L’ancien ministre Stéphane Le Foll, proche de François Hollande, annonce être candidat à la tête du Parti socialiste

Il est le deuxième candidat déclaré après Luc Carvounas, même si Julien Dray affirme envisager lui aussi d'entrer dans la course.

Le député socialiste Stéphane Le Foll au conseil national du PS, le 30 septembre 2017, à l\'Assemblée nationale, à Paris.
Le député socialiste Stéphane Le Foll au conseil national du PS, le 30 septembre 2017, à l'Assemblée nationale, à Paris. (ERIC FEFERBERG / AFP)

Et de deux. Après Luc Carvounas, Stéphane Le Foll déclare sa candidature au poste de premier secrétaire du Parti socialiste, mardi 9 janvier, dans un entretien au Maine libre, quotidien de la Sarthe, dont il est député. A 57 ans, il a "décidé de relever le défi, ou plutôt les défis qui sont face à nous, en présentant un projet devant les militants", lors du prochain congrès du PS en avril.

Ministre de l'Agriculture pendant tout le quinquennat de François Hollande, Stéphane Le Foll fait le lien entre sa candidature et le renoncement, annoncé jeudi, de son ancienne camarade du gouvernement Najat Vallaud-Belkacem, un temps pressentie comme candidate. Celle-ci "a pris sa décision que je respecte, dit-il. Je salue son engagement car nous aurons besoin d'elle."
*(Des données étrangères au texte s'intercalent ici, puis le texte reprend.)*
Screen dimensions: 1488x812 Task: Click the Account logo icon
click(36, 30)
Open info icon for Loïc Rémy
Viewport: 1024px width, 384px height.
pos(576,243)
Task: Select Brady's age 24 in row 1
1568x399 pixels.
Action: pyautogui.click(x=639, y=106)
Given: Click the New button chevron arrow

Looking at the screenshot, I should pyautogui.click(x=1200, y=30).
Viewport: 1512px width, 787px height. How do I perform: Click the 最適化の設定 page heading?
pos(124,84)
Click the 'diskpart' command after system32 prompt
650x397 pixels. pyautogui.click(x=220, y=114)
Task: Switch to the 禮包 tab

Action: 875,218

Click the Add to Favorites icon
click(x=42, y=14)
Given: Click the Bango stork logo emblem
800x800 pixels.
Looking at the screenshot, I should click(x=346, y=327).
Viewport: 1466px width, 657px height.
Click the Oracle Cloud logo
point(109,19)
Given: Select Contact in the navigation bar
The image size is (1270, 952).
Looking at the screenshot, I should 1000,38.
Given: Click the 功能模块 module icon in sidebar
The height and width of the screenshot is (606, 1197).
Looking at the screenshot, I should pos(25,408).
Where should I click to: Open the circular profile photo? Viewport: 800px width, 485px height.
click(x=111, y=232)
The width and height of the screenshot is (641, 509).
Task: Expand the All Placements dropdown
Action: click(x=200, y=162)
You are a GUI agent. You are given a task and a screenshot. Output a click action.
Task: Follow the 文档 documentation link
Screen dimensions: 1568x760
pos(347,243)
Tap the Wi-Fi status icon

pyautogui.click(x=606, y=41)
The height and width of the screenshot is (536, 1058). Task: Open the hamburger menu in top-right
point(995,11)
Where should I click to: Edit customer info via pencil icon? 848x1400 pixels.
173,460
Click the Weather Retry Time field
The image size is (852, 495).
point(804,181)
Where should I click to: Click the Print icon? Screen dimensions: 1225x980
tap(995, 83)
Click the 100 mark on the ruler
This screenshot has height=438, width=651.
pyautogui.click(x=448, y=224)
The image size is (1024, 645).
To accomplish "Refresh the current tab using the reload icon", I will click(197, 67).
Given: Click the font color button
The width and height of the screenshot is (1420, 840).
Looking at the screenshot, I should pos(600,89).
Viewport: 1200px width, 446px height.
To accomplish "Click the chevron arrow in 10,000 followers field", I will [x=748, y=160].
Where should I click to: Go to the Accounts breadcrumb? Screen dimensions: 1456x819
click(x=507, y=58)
Les candidats à la succession de Jean-Christophe Cambadélis ont jusqu'au 27 janvier pour se faire connaître, l'élection étant prévue le 29 mars, et le Congrès les 7 et 8 avril. Pour l'heure, seul le député du Val-de-Marne Luc Carvounas s'est déclaré. Julien Dray, lui, affirme penser à une candidature.

Un candidat "dans l'opposition à Macron"

Dans Le Maine libre, Stéphane Le Foll n'est pas tendre avec le parti dont il brigue la tête, qu'il juge "exsangue, inaudible aux oreilles des Français" après sa "double défaite, présidentielle et législatives".

Parfois présenté comme compatible avec La République en marche, le député de la Sarthe se revendique "dans l'opposition""J'ai voté contre le budget qui est favorable aux plus riches et injuste pour les classes moyennes et populaires, explique-t-il. Je considère par exemple que les choix fiscaux décidés par Emmanuel Macron sur l'ISF et sur la fiscalité du capital vont continuer à creuser des inégalités patrimoniales."

Néanmoins, il juge que les "partis dits 'traditionnels'" sont mis à mal par Emmanuel Macron et qu'il "faut donc être capable de faire évoluer le Parti socialiste et de l'adapter à ce nouveau contexte". Stéphane Le Foll était ainsi de ceux qui proposaient de changer le nom du Parti socialistes : en août, il avait proposé "Les Socialistes", appellation qui s'était avérée avoit déjà été déposée par une autre socialiste Marie-Noelle Lienemann.